Literary narrative includes several levels of communication, or narrative levels. At the in-text level it is communication between characters, at the external text level it is between an abstract author and an ideal reader. The complexity of the narrative communicative structure is complemented by the presence of a real author who is a living person, a person with a unique experience, values and opinions. Therefore, the dualistic system of communication in the study of literary narrative should be expanded to a triangle: the real author — the abstract author (narrator) — the reader.
The object of this study is a particular type of the narrative text called xeno-narrative herein. It is defined as a narrative immersed in the discourse of intercultural interaction illustrating the experience of interaction with cultural otherness, focusing on the in-group/out-group category. Themes in the xeno-narrative are limited by numerous negative descriptions of the background of staying in a foreign country, mastering a new language and communicating with representatives of other cultures.

Exercise: Extend the passage on narrative levels and xeno-narrative, starting after its final sentence. The listing that comes next has no connection to the passage on narrative levels and xeno-narrative.

Items:

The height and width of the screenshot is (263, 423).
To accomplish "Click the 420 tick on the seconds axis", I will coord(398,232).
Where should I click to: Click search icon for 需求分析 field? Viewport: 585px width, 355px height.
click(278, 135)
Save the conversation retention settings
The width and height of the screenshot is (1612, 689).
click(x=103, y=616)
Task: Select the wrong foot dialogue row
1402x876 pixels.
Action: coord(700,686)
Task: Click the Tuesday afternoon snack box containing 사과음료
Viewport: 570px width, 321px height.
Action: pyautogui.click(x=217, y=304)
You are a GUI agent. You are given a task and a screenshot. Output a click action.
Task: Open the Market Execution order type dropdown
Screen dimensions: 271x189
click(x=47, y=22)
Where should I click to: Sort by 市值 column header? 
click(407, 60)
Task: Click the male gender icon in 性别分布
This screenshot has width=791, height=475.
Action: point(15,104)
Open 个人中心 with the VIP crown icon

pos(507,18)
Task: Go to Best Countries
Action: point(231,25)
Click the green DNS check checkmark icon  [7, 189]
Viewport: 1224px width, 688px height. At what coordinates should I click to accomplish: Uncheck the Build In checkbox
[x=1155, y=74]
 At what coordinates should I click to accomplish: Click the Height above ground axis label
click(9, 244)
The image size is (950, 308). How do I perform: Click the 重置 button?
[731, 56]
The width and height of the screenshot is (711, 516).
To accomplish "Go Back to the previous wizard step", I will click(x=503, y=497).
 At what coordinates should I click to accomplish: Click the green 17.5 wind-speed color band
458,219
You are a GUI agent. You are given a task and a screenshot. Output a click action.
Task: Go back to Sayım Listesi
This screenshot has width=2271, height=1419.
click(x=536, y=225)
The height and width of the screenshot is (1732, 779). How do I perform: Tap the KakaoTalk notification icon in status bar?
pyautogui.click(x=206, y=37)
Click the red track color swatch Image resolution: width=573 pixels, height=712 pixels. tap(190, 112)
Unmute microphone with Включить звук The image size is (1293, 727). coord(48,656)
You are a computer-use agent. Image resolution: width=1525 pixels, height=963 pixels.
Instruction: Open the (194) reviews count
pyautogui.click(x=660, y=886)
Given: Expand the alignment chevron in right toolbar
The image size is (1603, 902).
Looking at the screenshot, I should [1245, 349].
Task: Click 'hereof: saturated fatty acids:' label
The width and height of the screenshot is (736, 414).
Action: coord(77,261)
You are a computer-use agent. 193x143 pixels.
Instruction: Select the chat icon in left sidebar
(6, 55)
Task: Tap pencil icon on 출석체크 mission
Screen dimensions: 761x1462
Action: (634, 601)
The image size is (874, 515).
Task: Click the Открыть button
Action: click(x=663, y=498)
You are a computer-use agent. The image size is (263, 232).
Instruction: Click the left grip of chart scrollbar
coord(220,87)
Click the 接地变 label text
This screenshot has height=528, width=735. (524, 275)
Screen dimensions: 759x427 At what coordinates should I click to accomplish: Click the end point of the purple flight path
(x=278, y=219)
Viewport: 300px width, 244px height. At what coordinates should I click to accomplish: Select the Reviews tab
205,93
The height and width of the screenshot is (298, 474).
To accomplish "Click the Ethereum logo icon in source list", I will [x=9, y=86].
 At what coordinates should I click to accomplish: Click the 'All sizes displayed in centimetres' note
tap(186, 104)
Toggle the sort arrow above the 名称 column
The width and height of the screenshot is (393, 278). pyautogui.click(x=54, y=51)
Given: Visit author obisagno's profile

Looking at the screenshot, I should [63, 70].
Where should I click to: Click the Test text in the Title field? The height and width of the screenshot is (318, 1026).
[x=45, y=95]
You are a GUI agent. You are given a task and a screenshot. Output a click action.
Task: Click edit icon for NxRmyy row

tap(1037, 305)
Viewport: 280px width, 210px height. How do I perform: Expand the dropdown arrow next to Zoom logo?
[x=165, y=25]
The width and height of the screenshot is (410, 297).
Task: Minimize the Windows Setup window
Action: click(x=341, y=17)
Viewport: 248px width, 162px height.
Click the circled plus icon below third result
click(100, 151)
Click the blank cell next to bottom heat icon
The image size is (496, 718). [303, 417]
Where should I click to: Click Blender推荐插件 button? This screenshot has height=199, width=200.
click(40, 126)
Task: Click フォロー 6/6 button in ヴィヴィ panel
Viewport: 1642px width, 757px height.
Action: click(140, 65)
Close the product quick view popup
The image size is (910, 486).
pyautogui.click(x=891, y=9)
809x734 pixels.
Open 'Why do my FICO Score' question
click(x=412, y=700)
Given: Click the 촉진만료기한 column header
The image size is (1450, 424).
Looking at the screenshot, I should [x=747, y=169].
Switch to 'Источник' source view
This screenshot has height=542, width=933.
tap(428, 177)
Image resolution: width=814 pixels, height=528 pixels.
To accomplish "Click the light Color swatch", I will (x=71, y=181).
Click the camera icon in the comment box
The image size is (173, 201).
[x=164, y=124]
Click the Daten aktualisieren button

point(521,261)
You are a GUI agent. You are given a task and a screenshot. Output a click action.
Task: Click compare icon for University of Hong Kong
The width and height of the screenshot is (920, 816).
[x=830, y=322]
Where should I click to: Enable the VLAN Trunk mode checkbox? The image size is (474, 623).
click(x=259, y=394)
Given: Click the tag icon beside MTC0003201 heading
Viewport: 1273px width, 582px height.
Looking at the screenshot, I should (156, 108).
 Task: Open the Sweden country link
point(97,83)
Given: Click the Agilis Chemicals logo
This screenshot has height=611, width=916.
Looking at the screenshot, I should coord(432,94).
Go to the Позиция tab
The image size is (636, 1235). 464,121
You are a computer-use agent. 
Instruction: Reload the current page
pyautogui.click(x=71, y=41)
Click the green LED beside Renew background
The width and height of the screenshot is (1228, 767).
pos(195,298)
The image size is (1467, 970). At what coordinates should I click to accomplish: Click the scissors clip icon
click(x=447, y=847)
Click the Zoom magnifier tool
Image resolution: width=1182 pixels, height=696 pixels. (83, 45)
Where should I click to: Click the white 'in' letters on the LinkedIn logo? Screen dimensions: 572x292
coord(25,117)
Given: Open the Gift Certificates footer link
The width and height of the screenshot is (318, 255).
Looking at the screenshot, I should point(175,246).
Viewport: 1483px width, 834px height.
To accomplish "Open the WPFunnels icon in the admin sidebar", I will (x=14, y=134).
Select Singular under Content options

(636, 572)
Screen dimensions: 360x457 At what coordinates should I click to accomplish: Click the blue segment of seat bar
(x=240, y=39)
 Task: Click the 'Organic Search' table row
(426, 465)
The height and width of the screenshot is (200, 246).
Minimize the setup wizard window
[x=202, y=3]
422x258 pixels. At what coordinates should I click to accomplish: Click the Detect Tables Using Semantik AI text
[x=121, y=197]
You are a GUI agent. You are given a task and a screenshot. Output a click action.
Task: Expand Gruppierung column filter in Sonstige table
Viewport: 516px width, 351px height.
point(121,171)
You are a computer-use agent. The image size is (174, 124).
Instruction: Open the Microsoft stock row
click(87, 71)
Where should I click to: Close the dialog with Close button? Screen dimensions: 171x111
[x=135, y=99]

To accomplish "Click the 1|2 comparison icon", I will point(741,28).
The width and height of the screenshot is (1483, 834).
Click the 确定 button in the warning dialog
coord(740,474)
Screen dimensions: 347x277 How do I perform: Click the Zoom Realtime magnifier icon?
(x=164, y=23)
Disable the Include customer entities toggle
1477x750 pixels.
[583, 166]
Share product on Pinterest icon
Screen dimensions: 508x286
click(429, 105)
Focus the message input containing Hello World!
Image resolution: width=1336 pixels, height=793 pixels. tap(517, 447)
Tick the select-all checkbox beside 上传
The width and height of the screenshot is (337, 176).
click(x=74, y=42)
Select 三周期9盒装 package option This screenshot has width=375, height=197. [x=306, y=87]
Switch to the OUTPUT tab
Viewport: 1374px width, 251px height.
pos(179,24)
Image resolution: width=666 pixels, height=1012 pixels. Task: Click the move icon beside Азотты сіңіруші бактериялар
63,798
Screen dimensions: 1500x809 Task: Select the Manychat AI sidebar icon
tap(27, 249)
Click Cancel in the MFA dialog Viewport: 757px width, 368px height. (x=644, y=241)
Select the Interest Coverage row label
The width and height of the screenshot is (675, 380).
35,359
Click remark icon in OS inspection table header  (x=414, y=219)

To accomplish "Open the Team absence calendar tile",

Task result:
The communicative structure of the xeno-narrative is often first-person, as the real author of this text type should have his/her life experience related to the experience of cultural otherness, and minimisation of stress adaptation and transfer of mental experience constitute the xeno-narrative functions. The real author and his/her experiences are prototypes for the abstract author's image and the plot of the xeno-narrative. The creator of the xeno-narrative, as well as of any other literary text, builds a representation of an ideal reader's image, closing the communicative triad. The ideal recipient of the xeno-narrative, according to the author, also must possess a number of conceptual attitudes and values for interpretation of the communicative purpose closest to the author. The idea of the ideal reader is represented in the form of the author's strategies when creating a text.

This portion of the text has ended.